▸ **Exercise instructions**: What you produce should be every line from the data that includes "computer".

[Stored data entries]
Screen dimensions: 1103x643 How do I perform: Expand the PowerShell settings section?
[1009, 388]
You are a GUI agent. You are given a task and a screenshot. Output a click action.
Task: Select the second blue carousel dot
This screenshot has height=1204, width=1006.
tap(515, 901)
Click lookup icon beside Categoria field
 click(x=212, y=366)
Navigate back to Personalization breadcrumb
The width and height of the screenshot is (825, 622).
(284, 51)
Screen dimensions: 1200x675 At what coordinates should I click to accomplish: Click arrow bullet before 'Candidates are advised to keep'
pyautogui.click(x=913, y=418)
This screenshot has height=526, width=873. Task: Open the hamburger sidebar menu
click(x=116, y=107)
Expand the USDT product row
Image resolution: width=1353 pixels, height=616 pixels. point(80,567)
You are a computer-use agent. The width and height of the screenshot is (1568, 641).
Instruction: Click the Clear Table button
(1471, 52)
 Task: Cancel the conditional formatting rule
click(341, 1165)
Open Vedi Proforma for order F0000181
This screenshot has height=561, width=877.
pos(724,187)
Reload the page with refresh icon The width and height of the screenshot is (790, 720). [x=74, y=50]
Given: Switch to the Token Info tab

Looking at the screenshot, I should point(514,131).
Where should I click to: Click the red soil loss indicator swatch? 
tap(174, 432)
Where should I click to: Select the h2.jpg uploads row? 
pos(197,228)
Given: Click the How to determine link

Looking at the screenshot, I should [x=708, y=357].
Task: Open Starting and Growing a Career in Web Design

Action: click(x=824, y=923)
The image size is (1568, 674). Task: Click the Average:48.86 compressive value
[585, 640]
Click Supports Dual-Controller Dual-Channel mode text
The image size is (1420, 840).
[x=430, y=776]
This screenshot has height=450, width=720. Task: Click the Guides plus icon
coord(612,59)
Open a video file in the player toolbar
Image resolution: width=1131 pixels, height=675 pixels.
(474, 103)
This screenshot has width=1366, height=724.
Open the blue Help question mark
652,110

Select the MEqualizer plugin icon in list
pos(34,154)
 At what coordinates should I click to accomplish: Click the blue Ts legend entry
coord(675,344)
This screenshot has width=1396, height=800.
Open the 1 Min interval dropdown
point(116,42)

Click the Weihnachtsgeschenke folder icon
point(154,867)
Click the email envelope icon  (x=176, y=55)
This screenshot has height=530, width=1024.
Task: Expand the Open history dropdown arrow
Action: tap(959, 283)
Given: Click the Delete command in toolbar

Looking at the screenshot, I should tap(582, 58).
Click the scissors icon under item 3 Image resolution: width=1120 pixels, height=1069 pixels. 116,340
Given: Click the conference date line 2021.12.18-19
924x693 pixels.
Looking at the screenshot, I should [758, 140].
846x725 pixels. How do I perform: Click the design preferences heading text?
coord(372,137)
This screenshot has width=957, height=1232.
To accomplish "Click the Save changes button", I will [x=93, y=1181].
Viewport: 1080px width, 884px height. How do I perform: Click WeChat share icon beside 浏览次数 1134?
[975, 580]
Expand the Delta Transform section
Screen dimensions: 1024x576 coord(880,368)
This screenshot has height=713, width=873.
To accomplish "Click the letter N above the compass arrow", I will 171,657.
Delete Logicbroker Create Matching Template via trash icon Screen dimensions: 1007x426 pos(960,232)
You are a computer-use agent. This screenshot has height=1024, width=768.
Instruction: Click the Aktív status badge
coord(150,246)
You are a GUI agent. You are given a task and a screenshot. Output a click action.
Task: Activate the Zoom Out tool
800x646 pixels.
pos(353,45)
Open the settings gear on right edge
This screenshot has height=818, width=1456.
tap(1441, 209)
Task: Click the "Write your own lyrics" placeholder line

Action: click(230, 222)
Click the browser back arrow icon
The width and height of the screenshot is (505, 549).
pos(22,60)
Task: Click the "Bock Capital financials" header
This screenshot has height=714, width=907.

▸ **Answer**:
You are a computer-use agent. The width and height of the screenshot is (1568, 641).
You are a computer-use agent. This screenshot has height=1024, width=768.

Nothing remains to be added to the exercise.